Segment Start: SUPPLIED RECORDS

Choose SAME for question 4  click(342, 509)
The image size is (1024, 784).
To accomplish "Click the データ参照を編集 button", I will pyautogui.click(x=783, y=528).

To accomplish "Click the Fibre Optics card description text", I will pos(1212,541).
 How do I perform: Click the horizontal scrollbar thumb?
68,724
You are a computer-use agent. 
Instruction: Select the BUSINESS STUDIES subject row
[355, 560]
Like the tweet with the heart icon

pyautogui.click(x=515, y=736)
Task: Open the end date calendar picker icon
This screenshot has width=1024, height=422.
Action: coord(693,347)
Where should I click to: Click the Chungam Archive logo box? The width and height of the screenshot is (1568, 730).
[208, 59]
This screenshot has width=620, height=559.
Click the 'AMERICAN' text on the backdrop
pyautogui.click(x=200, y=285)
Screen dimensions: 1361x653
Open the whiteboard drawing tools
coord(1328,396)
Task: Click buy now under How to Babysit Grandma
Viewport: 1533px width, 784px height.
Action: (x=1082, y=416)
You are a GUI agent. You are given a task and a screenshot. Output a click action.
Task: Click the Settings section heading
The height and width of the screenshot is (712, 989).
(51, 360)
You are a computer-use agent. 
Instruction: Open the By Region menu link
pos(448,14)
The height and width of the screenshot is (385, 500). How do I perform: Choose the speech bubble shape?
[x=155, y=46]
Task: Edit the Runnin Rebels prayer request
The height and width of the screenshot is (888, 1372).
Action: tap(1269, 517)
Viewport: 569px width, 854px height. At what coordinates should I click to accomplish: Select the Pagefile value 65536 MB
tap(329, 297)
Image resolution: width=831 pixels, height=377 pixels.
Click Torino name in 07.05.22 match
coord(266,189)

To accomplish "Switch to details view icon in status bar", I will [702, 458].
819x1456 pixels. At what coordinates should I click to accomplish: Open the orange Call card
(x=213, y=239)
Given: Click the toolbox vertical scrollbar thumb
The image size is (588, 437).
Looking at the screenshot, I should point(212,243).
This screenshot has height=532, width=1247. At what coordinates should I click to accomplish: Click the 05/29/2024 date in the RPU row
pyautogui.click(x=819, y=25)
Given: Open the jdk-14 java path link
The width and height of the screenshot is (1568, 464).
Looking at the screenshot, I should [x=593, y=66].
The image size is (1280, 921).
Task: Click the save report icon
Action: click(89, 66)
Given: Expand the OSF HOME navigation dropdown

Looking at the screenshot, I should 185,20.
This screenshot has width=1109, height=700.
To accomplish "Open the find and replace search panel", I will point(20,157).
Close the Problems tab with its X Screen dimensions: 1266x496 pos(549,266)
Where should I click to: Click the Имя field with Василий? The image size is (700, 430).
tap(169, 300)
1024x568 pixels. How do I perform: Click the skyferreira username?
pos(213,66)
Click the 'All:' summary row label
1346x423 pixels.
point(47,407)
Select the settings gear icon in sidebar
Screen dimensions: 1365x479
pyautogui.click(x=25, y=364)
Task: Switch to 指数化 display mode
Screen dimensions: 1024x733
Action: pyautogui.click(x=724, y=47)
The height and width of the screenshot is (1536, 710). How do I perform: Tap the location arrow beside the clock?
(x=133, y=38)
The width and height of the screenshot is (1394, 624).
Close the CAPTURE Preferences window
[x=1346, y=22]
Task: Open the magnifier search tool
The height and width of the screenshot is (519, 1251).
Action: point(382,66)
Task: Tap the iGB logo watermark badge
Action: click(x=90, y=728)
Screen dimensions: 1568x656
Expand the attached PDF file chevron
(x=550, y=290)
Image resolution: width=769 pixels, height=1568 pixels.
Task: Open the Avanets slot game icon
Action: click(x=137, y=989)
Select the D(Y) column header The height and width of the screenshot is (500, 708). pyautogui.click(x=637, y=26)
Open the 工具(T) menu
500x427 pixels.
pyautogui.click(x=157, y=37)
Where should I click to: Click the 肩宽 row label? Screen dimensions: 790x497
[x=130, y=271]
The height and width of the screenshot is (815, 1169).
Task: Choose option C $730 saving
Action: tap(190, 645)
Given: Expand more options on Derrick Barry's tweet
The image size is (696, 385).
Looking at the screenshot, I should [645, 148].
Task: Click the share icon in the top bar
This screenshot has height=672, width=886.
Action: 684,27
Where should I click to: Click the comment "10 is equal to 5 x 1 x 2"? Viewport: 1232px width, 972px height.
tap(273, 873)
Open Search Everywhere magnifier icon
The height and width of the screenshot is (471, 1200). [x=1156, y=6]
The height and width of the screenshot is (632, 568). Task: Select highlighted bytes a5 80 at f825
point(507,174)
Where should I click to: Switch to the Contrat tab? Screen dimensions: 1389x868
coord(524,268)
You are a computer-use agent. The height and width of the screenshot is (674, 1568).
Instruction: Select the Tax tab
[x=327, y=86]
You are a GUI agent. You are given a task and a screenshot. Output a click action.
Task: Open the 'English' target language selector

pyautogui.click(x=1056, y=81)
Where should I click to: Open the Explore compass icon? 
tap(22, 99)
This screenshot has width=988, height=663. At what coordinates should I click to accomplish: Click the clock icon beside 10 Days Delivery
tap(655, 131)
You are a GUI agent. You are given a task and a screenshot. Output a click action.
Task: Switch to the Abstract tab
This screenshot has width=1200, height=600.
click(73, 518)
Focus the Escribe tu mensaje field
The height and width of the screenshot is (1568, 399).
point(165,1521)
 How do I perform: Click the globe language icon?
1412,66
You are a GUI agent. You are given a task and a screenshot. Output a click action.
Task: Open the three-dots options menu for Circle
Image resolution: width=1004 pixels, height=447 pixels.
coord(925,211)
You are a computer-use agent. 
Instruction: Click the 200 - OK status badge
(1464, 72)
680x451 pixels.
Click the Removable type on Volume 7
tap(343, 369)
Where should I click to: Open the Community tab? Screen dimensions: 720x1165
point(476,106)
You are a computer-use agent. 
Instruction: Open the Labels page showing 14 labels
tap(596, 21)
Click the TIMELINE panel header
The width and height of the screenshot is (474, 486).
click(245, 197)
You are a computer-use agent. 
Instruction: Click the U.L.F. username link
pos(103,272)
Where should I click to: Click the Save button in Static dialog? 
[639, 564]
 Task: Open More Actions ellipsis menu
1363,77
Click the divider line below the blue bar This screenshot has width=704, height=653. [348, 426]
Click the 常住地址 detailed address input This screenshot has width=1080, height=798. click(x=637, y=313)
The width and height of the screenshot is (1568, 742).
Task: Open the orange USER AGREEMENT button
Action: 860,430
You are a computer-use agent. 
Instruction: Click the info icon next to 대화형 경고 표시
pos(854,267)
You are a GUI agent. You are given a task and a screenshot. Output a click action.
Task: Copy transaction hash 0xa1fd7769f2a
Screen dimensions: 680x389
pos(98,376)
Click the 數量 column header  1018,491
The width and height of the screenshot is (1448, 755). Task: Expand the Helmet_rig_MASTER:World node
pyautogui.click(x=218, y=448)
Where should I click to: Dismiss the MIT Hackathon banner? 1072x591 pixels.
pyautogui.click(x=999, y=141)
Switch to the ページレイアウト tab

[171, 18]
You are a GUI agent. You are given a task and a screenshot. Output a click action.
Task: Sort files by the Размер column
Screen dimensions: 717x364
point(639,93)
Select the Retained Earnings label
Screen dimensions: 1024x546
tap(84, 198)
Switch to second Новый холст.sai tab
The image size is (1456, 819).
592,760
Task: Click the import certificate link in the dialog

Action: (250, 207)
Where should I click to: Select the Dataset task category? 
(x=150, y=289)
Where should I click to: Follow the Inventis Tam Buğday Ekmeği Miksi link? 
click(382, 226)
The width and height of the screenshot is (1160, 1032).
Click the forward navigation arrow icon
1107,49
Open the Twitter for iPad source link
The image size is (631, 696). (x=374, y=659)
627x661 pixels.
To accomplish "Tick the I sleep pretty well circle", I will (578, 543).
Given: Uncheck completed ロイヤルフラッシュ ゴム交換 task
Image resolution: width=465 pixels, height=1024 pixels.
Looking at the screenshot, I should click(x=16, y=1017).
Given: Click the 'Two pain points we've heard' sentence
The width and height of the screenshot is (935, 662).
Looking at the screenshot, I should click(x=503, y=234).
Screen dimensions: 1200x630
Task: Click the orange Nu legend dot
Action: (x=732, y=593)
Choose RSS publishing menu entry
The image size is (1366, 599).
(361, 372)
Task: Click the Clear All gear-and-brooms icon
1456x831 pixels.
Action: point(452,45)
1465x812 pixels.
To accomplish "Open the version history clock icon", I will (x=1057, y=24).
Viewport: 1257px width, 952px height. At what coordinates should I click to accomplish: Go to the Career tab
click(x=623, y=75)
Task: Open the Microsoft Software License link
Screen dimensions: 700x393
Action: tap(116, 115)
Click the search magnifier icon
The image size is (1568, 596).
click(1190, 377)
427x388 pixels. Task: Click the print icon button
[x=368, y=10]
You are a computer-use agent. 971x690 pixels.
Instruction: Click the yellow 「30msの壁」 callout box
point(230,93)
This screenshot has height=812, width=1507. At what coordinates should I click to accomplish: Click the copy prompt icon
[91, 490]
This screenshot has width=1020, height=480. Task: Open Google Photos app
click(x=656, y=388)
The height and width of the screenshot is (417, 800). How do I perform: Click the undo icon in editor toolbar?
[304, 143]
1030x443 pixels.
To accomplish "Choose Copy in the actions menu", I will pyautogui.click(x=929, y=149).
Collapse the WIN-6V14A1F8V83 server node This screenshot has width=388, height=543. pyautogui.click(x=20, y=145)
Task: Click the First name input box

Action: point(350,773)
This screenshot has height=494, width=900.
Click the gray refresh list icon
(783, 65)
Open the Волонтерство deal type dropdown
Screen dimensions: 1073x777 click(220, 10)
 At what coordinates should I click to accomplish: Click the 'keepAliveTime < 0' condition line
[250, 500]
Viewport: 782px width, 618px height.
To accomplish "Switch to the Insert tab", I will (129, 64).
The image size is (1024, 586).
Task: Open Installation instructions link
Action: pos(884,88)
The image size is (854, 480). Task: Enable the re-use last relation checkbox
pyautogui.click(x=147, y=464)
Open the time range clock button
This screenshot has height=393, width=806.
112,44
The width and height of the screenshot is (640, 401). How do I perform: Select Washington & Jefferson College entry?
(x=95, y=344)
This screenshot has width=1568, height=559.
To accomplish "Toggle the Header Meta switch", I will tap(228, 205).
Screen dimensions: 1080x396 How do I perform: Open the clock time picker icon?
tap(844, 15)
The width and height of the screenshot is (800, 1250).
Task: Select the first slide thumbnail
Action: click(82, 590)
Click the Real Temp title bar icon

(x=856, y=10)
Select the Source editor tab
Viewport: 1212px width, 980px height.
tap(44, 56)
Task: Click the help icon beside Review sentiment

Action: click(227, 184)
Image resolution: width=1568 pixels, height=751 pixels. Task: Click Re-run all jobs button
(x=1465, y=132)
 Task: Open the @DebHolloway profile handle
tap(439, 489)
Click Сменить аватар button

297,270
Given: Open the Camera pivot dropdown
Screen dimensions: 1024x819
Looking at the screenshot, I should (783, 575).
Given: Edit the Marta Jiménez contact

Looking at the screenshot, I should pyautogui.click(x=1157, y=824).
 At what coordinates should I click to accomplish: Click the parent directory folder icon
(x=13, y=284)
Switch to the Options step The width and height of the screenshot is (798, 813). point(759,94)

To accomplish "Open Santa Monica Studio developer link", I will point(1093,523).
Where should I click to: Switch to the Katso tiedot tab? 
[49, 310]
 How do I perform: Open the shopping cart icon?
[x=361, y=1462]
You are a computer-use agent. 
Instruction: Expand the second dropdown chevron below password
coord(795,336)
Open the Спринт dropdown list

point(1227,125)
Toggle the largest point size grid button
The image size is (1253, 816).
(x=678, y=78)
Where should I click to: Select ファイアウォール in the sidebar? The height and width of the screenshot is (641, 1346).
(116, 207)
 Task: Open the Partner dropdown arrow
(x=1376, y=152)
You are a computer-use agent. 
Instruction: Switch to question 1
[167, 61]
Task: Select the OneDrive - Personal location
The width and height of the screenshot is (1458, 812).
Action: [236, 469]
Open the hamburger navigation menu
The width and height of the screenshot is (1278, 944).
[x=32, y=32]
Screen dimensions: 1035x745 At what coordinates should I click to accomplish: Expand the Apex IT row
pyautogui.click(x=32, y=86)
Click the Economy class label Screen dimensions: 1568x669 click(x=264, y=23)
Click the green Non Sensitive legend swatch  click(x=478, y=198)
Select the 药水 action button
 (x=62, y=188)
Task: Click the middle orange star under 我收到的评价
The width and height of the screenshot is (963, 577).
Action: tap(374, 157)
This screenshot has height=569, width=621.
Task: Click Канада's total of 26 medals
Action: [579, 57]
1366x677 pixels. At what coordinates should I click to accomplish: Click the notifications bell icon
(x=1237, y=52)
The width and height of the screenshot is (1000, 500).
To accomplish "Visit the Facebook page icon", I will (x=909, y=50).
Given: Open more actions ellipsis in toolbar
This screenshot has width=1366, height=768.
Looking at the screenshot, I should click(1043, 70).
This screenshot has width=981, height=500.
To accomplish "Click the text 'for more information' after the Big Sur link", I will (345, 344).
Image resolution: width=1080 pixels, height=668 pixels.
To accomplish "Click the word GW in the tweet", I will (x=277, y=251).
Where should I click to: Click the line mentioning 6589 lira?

Segment End: SUPPLIED RECORDS

- _TASK REQUIREMENTS_:
At the line containing "The width and height of the screenshot is (963, 577).", start copying. Continue exactly through the final line of the entries above and stop there.

- _TASK OUTPUT_:
The width and height of the screenshot is (963, 577).
Action: tap(374, 157)
This screenshot has height=569, width=621.
Task: Click Канада's total of 26 medals
Action: [579, 57]
1366x677 pixels. At what coordinates should I click to accomplish: Click the notifications bell icon
(x=1237, y=52)
The width and height of the screenshot is (1000, 500).
To accomplish "Visit the Facebook page icon", I will (x=909, y=50).
Given: Open more actions ellipsis in toolbar
This screenshot has width=1366, height=768.
Looking at the screenshot, I should click(1043, 70).
This screenshot has width=981, height=500.
To accomplish "Click the text 'for more information' after the Big Sur link", I will (345, 344).
Image resolution: width=1080 pixels, height=668 pixels.
To accomplish "Click the word GW in the tweet", I will (x=277, y=251).
Where should I click to: Click the line mentioning 6589 lira?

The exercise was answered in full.